O Ministério do Interior e a Comissão Nacional de Controlo das Técnicas de Inteligência (CNCTR), o “policial” da actividade dos serviços secretos em França, travam há meses uma batalha secreta mas real, enquanto o primeiro quer fazer da luta contra o “entrismo” islâmico, particularmente nas câmaras municipais, uma prioridade. Uma questão delicada a poucos dias das eleições autárquicas, 15 e 22 de março.
O ministério afirma que a CNCTR o impede de combater eficazmente este mal com base numa interpretação restritiva dos textos. A comissão responde que o uso de vigilância tecnológica contra o “entrismo” simplesmente não está previsto na lei.

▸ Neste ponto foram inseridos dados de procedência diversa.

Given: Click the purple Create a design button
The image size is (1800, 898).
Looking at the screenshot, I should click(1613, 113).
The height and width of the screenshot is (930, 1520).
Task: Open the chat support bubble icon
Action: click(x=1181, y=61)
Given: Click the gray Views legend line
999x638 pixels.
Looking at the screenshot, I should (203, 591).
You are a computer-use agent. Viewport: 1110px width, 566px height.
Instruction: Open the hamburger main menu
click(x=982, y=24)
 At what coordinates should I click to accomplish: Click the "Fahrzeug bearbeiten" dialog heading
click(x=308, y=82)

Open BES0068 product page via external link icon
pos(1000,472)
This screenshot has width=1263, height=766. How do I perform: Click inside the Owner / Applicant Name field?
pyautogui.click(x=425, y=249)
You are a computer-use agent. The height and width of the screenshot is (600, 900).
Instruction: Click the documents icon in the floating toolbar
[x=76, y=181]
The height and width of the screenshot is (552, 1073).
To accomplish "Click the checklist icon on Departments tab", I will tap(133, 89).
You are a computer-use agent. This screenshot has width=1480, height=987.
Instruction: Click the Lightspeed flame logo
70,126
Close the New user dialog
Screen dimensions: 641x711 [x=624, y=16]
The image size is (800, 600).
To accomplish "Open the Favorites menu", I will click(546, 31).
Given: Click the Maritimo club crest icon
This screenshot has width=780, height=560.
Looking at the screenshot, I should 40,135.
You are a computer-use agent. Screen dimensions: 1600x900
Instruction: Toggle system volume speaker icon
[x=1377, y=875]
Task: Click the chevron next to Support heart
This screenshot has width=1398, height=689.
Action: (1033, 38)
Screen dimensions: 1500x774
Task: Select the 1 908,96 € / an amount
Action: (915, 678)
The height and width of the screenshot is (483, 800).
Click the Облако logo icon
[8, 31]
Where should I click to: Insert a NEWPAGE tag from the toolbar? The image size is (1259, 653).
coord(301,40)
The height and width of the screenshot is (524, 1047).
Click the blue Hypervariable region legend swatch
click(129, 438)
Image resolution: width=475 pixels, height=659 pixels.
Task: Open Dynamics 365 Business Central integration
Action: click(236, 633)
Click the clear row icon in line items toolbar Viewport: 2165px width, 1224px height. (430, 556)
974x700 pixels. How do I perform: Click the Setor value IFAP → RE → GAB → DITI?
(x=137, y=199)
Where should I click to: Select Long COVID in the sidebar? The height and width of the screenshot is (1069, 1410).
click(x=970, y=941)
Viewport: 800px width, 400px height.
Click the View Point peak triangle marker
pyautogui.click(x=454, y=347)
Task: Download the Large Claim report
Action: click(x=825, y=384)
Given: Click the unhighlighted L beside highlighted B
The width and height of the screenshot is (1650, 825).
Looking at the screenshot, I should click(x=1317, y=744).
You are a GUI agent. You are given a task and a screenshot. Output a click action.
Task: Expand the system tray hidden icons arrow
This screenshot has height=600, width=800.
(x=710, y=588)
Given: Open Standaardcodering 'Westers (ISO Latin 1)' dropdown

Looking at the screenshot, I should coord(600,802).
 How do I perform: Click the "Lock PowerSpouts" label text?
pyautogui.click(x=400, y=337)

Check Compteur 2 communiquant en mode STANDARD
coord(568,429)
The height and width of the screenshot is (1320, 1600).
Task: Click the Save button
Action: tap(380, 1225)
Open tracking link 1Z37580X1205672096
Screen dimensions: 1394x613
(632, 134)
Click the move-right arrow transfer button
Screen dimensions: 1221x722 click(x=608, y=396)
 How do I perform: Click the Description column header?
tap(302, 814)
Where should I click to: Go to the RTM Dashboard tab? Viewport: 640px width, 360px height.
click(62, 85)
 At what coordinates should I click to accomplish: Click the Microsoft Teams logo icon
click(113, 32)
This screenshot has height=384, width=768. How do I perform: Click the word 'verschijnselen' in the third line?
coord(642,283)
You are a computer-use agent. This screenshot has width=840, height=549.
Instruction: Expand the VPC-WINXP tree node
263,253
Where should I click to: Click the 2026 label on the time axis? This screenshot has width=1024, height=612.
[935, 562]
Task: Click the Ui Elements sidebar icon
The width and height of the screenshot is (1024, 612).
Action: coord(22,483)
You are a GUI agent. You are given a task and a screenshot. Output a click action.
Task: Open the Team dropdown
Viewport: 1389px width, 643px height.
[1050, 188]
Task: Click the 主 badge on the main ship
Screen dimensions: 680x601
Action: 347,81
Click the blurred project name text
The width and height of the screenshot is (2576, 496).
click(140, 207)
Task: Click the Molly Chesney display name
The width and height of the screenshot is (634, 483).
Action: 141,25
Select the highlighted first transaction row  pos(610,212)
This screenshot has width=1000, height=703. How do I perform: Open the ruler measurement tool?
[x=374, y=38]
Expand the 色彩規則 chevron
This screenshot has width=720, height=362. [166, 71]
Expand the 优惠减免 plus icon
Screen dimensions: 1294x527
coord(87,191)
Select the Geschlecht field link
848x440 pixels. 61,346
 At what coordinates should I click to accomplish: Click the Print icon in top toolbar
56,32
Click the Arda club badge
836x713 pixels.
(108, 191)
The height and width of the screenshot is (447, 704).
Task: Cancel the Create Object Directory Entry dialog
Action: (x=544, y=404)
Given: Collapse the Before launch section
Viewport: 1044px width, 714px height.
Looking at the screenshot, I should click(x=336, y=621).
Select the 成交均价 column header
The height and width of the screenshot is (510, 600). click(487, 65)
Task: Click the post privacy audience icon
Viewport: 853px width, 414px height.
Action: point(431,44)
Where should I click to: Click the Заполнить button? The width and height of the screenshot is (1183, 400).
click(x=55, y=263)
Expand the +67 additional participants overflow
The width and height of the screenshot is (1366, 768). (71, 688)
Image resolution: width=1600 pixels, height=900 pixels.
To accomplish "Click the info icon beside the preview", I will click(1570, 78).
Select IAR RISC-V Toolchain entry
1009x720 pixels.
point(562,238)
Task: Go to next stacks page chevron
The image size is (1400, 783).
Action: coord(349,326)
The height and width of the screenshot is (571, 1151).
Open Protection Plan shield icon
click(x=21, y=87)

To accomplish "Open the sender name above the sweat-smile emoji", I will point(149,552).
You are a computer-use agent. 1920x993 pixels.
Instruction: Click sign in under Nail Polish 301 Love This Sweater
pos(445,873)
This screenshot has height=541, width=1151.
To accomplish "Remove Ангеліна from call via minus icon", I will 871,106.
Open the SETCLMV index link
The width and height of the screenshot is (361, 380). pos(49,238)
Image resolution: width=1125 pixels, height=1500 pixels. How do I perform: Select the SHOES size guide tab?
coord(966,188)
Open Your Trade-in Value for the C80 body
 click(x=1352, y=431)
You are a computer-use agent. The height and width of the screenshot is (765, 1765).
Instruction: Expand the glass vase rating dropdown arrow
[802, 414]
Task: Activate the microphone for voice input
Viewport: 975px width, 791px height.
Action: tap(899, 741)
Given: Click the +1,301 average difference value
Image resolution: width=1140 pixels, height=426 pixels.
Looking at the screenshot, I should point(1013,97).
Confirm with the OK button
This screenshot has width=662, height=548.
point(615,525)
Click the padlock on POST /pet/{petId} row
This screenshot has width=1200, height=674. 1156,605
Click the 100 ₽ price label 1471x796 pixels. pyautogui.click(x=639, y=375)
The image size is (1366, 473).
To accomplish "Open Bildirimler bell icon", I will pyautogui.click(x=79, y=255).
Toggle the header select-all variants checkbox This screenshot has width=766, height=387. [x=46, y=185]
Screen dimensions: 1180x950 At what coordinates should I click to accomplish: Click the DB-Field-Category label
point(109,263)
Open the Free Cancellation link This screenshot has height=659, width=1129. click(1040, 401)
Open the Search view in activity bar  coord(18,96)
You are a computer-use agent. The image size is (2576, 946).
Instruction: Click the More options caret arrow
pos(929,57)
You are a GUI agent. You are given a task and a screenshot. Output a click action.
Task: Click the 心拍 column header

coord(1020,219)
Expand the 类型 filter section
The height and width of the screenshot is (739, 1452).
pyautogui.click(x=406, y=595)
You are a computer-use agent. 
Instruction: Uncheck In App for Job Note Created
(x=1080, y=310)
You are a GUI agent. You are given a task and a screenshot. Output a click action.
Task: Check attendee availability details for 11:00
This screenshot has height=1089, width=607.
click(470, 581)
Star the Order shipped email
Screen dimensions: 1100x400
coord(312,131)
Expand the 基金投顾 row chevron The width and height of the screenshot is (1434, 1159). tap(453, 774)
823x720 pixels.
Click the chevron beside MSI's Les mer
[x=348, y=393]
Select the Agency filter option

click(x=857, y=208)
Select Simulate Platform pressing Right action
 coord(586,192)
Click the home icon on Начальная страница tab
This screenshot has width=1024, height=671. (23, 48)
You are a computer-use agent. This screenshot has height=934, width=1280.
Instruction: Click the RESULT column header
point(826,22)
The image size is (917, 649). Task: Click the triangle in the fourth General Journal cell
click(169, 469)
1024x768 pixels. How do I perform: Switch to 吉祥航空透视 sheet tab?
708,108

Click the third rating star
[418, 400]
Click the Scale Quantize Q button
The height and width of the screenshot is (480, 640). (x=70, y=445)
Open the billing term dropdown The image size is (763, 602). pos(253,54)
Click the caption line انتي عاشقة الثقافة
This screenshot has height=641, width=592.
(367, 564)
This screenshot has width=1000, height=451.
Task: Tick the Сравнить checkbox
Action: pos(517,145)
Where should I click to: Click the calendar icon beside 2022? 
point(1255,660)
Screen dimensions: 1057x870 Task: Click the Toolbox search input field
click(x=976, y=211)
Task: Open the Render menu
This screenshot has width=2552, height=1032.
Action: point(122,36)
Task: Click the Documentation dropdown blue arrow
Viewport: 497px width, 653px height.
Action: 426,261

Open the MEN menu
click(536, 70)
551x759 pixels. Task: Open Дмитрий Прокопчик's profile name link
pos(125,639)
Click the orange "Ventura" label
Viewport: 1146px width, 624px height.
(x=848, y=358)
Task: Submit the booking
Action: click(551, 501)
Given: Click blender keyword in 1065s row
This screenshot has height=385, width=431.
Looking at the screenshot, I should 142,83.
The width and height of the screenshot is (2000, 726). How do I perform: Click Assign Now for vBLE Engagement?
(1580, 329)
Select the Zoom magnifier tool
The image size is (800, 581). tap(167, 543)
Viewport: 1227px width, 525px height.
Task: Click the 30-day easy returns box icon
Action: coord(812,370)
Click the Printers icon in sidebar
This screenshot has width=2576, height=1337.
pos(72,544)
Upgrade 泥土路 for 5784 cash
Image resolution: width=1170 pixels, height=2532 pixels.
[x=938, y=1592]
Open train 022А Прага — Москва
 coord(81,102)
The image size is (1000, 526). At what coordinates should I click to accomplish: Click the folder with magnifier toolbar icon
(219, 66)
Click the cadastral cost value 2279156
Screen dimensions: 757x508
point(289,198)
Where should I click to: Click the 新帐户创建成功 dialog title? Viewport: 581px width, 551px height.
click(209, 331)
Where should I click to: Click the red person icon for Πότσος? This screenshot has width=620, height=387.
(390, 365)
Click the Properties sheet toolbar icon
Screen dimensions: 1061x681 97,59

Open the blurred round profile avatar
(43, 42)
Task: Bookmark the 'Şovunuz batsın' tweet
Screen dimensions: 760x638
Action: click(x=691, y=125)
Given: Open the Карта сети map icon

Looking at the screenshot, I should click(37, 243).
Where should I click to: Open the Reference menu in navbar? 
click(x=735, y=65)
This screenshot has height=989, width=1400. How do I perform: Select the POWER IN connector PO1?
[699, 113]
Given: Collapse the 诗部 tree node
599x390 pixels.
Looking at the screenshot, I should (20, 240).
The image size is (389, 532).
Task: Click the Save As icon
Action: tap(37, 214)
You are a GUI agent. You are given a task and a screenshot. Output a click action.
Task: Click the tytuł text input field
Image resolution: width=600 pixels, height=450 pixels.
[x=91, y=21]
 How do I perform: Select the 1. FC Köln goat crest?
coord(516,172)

A discórdia vem de longe. Criou raízes após a onda de ataques terroristas que afectaram a França em 2015 e 2016. Depois de ter tratado urgentemente da própria violência, o governo abriu, em 2017, um projecto legislativo contra o “separatismo” religioso. O reforço dos textos sobre segurança interna permite, em particular, que os prefeitos fechem locais de culto ligados à radicalização islâmica e tomem medidas individuais de controlo administrativo e de vigilância. Desde então, as autoridades francesas ajustaram, ao longo do tempo, os seus meios para apreender a ideologia política islâmica não violenta não ligada ao terrorismo, mas defendendo um discurso segundo o qual as leis religiosas são superiores às leis da República.